(Stored data)
»»

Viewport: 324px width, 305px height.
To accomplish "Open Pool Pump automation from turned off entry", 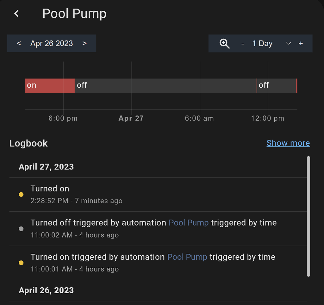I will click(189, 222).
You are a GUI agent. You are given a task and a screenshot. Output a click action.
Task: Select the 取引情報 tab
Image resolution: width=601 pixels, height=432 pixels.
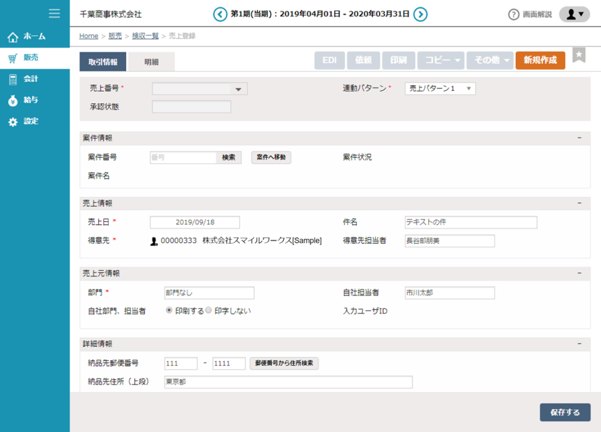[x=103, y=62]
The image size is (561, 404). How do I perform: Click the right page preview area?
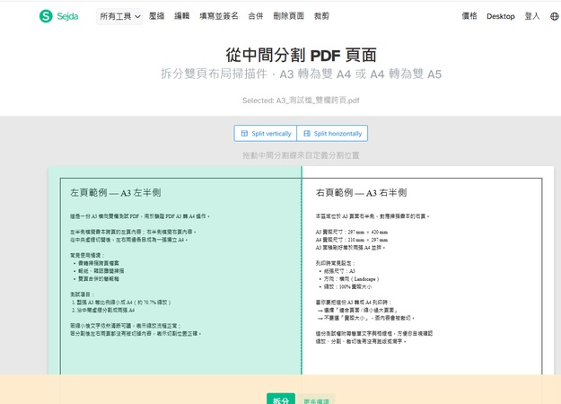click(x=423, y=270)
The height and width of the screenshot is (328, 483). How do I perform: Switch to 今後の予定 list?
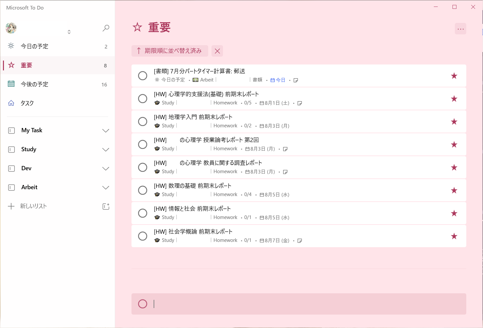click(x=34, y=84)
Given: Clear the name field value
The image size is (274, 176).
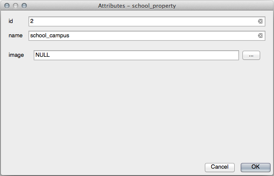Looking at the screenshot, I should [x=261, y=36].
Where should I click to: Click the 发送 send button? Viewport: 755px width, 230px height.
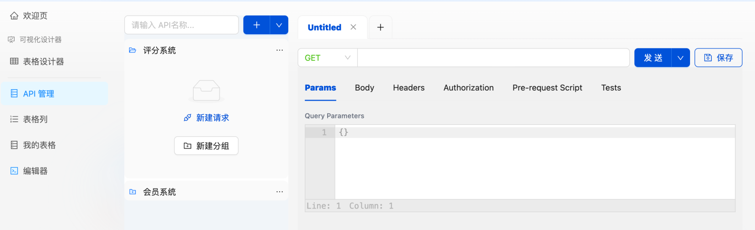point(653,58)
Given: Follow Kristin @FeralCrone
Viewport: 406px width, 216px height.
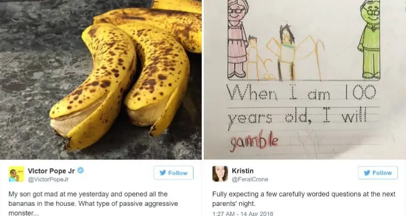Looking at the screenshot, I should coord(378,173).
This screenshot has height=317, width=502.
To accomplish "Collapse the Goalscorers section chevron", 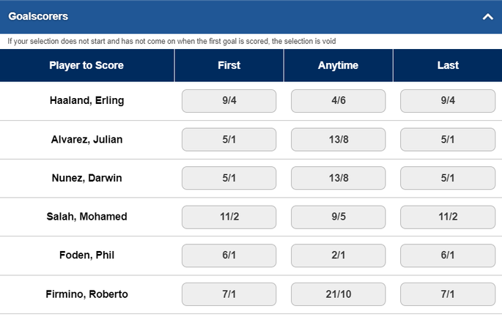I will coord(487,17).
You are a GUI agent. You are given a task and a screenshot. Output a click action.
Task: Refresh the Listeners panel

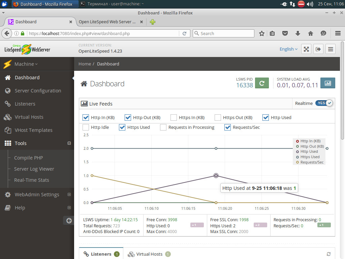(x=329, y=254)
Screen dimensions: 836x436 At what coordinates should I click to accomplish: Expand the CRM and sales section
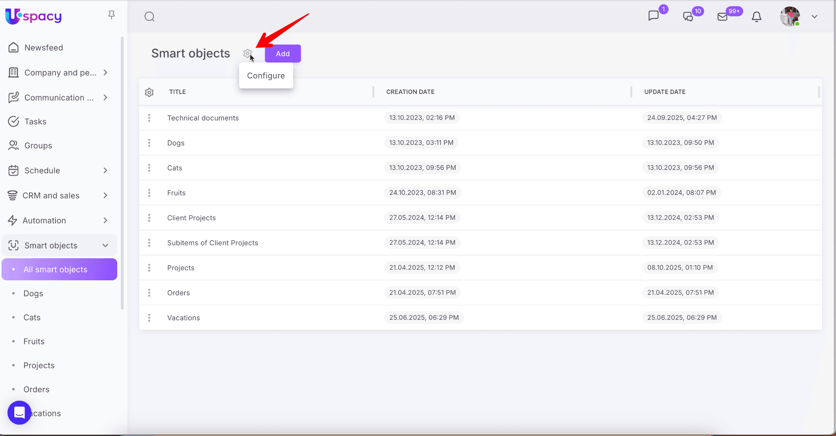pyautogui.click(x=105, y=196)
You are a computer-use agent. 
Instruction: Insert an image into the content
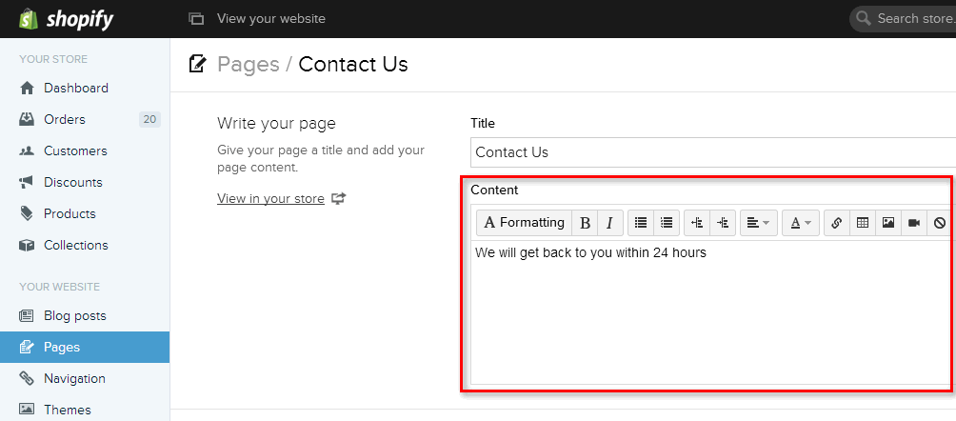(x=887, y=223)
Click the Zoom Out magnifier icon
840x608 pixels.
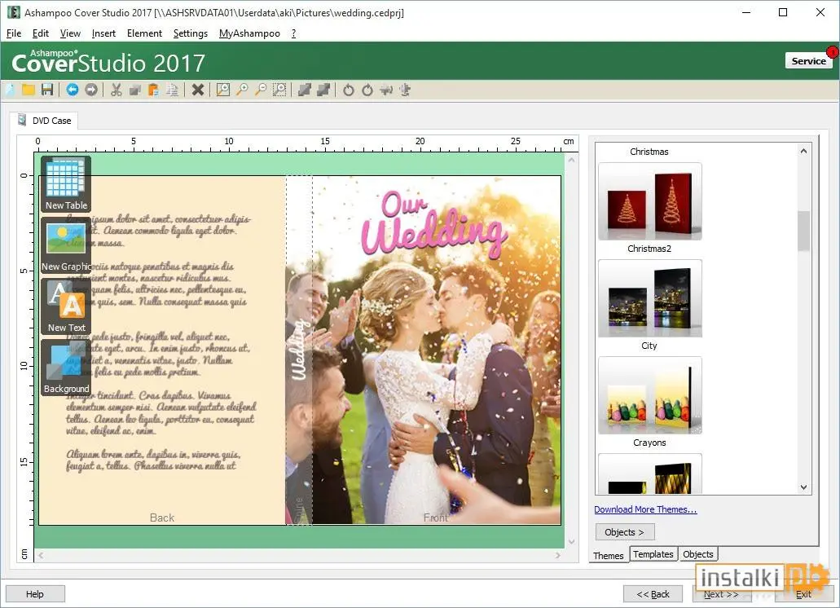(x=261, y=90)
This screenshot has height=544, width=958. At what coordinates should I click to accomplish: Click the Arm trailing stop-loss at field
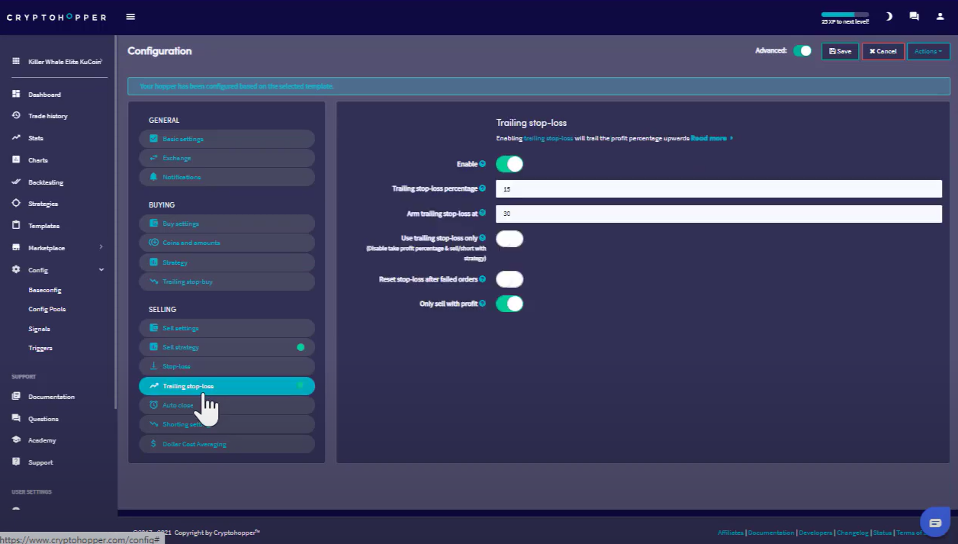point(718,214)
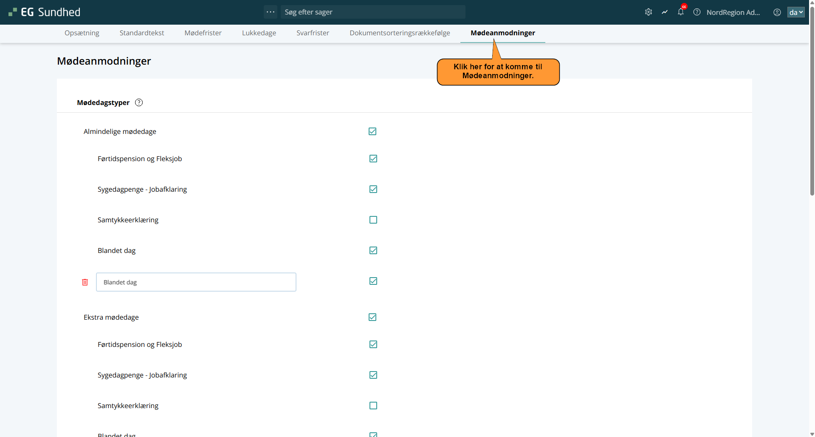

««

▶ [Required work]
Starting at the line that contains "Instruction: Insert an image into the content", transcribe each line through the last one of the entries above, exactly and without pictures.

▶ [Result for this task]
Instruction: Insert an image into the content
(x=887, y=223)
Click the Zoom Out magnifier icon
840x608 pixels.
(x=261, y=90)
This screenshot has height=544, width=958. At what coordinates should I click to accomplish: Click the Arm trailing stop-loss at field
point(718,214)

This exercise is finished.